This morning at 538am I was woken up by a contraction. It wasn't too intense, what I though was a normal Braxton-Hicks. Every 7 or so minutes another one would come - not much more intense... just regular. So at about 630am I woke Neil, said it all MAY be starting and then we were up. I walked around a bit (to see if walking changed the pain/frequency) and it really didn't. We had breakfast, washed up, chatted... then we played on the computer for a bit to pass the time and wait for them to become more regular/intense. At about 1030 mom came over to drop off/pick up some things. At the insistence of mom and Neil I called the labour ward. They said when the contractions are about 5 minutes apart and of an intensity that makes you stop and breath through it for about 1 hour, then it may be time to come in.

At about 1130am the contractions started to be more intense, almost every one, and between 4-6 minutes apart. Finally at about 230pm (after another call to the labour ward and much hemming and hawing) Neil and I were off to the hospital!

We got there at about shift change (just before 3pm) and I was hooked up to the monitor and we were watched. Again, every 5 or so minutes and the pain was pretty consistent. But once checked, I was only at 2-3cm dilated. And the ward is apparently very full. So? By 430 we were sent back home, although they were kind enough to shoot a needle full of morphine and gravol into my left ass cheek. Morphine? Doesn't totally take the pain away but I think it makes it more bearable. Or it just numbs me... I feel kinda flat.And a little nauseous, despite the gravol. Morphine? I am sorry, Mr. drug, I can't say I am a huge fan of yours.

I felt pretty tired when we got home and I tried to nap for awhile. But every 4 minutes or so I would wake to a contraction. So I am up now, on the computer a bit and pacing the house a bit. Now more waiting, more contractions, more deep breaths.

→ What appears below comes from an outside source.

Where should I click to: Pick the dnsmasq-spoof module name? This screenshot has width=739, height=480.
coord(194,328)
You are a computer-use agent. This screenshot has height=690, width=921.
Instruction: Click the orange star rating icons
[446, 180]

When mom came to visit, she told me she hoped that I don't labour like her side of the family - very very very slowly. Well, mom, I think I am just like you! Here's hoping things pick up speed.

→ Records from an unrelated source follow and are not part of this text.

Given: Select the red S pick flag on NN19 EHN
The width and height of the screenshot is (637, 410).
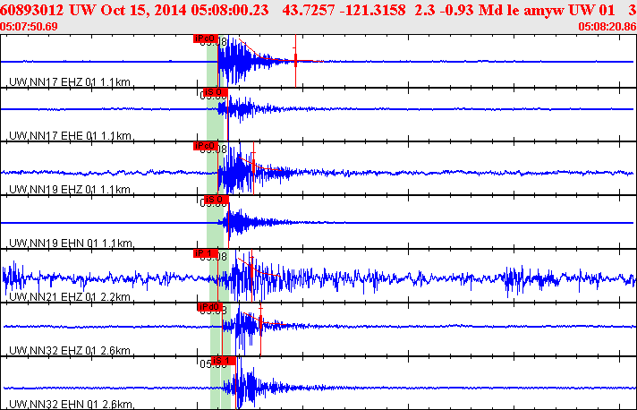Looking at the screenshot, I should [216, 200].
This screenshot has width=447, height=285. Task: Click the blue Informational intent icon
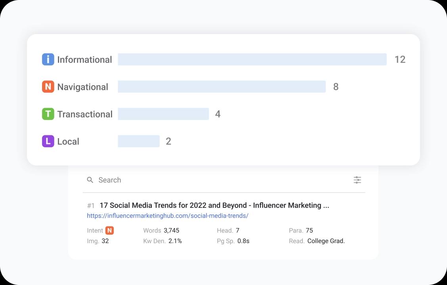48,59

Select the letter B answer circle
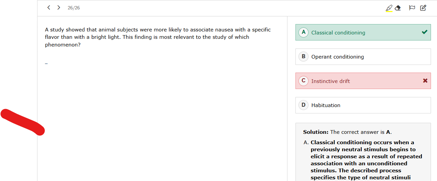click(303, 57)
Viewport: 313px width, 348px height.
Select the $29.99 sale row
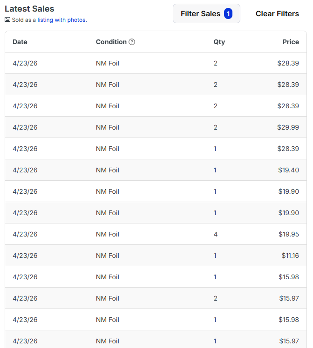(156, 127)
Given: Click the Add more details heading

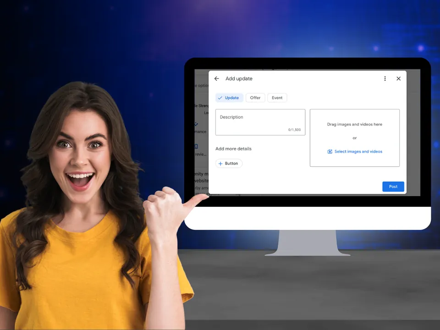Looking at the screenshot, I should point(233,149).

Saturday, January 23, 2010

Week 39 and update

The update? Nothing has changed *grin*

The Braxton-Hicks have totally stopped now, everything is just status quo. Sprout is ready to come any time now. We have my maternity bag packed, car seat installed and checked, nursery ready, house reasonably clean (although more to be done on that today), Neil has started packing his maternity bag even! After a horrible night's sleep on Thursday, I slept as well as I could last night and so feeling human today. Tonight I think Neil and I are going on a date to see Avatar. Tomorrow dinner at the parent's place. Wednesday night is book club. Life is going on!

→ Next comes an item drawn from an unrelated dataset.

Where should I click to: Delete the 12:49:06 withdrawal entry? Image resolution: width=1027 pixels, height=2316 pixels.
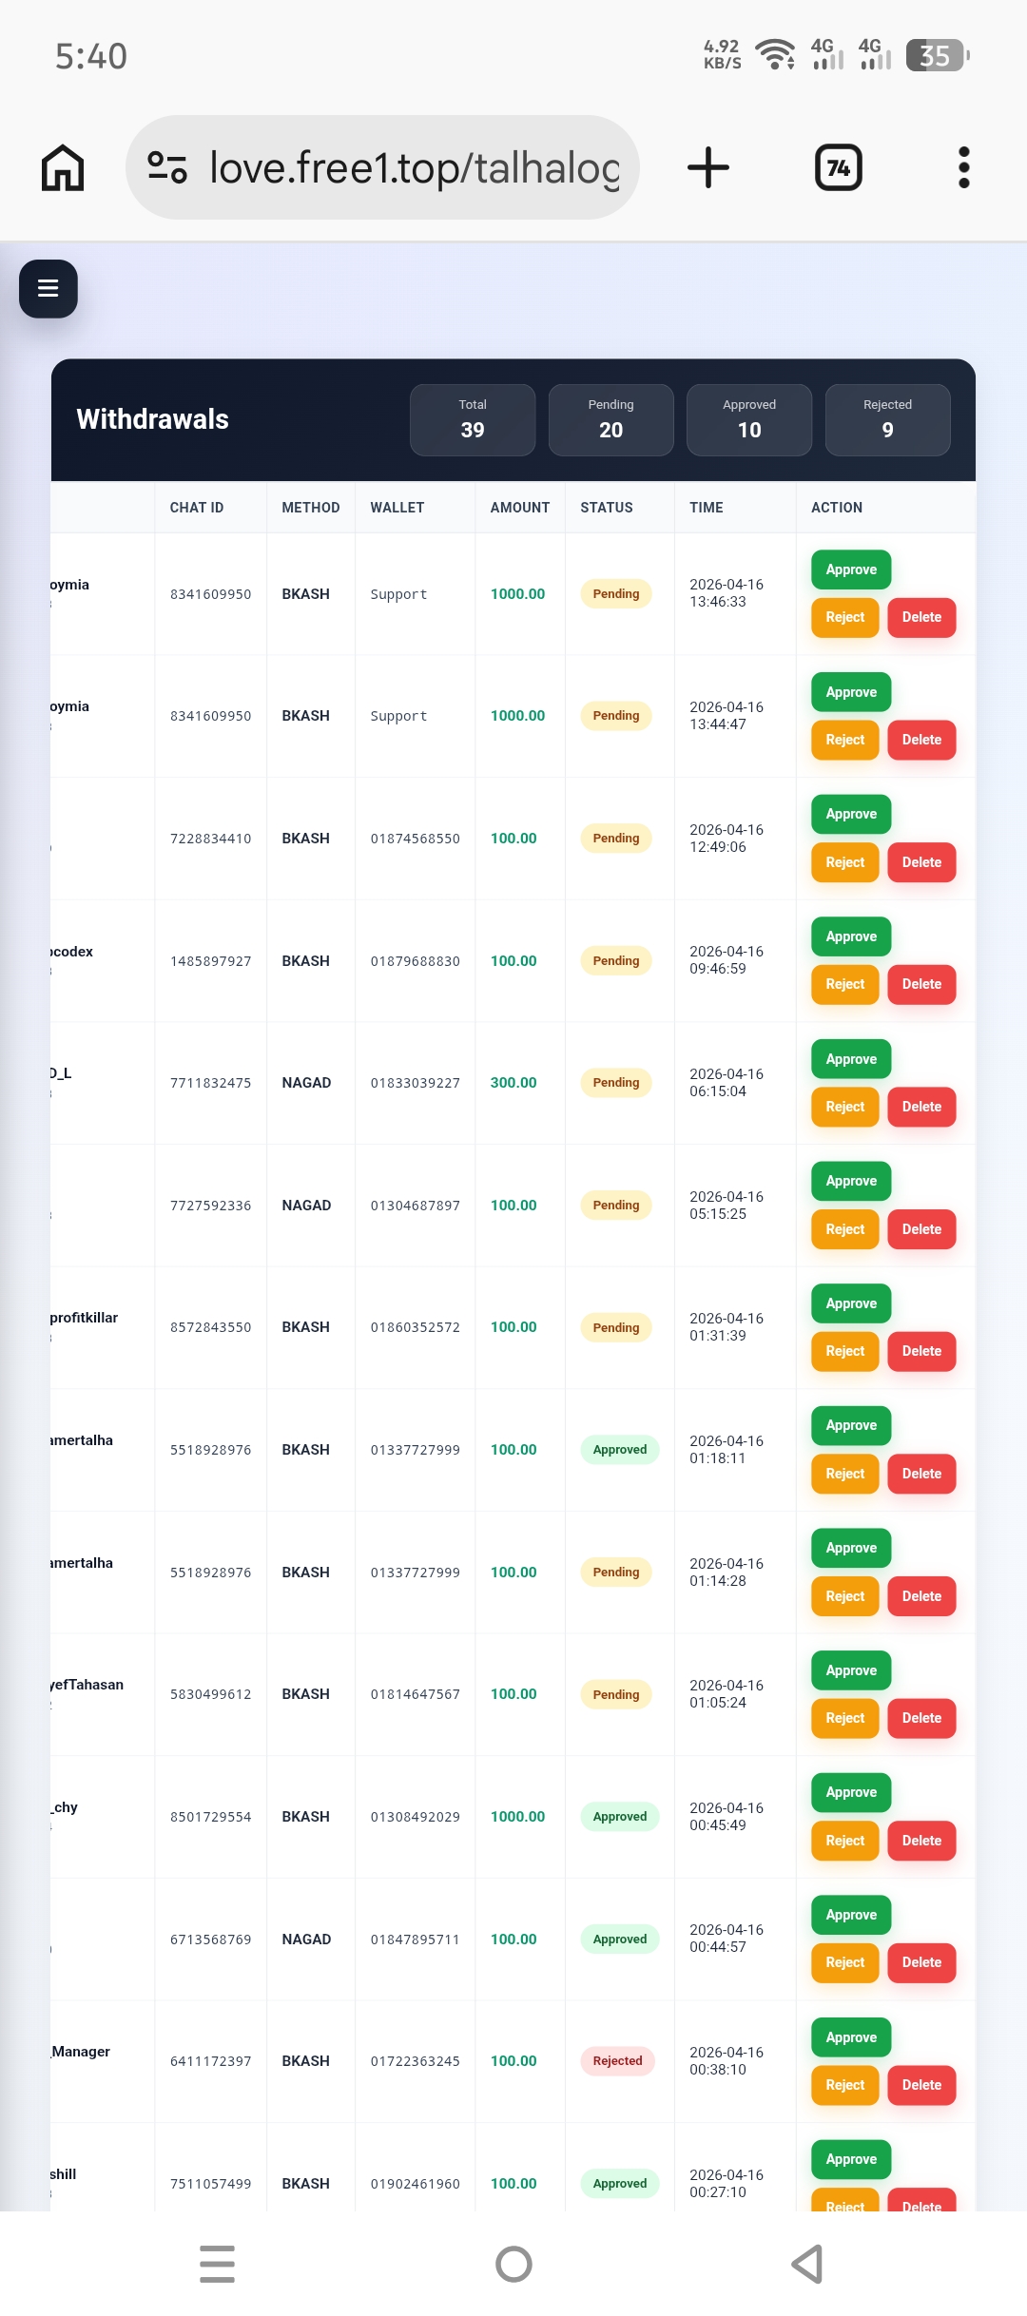921,862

On Thursday I was talking with a friend who was also pregnant. She was due 3 days before me. We were comparing where our bodies were, and they were in about the same place (regarding effacement, dilation etc). We were joking about how in sync we were, that we may just have our kids at the same time. We spoke Thursday at 930pm the last time. She had a son (6lbs 4 oz) on Friday morning!

First, congratulations Blessie! I can't wait to meet him!

Second, I KNEW Sprout would be a stubborn procrastinator, just like both her parents are. Our little apple is not falling far from the tree.

Thursday, January 21, 2010

Where I once had feet...

... I now have sausage toes...











... and cankles.












Hawt.

We have gone internal!

Warning, this post contains "internal" information!

Today was another doctor's appointment and I was given the option to have an internal examination. Which I most definitely took!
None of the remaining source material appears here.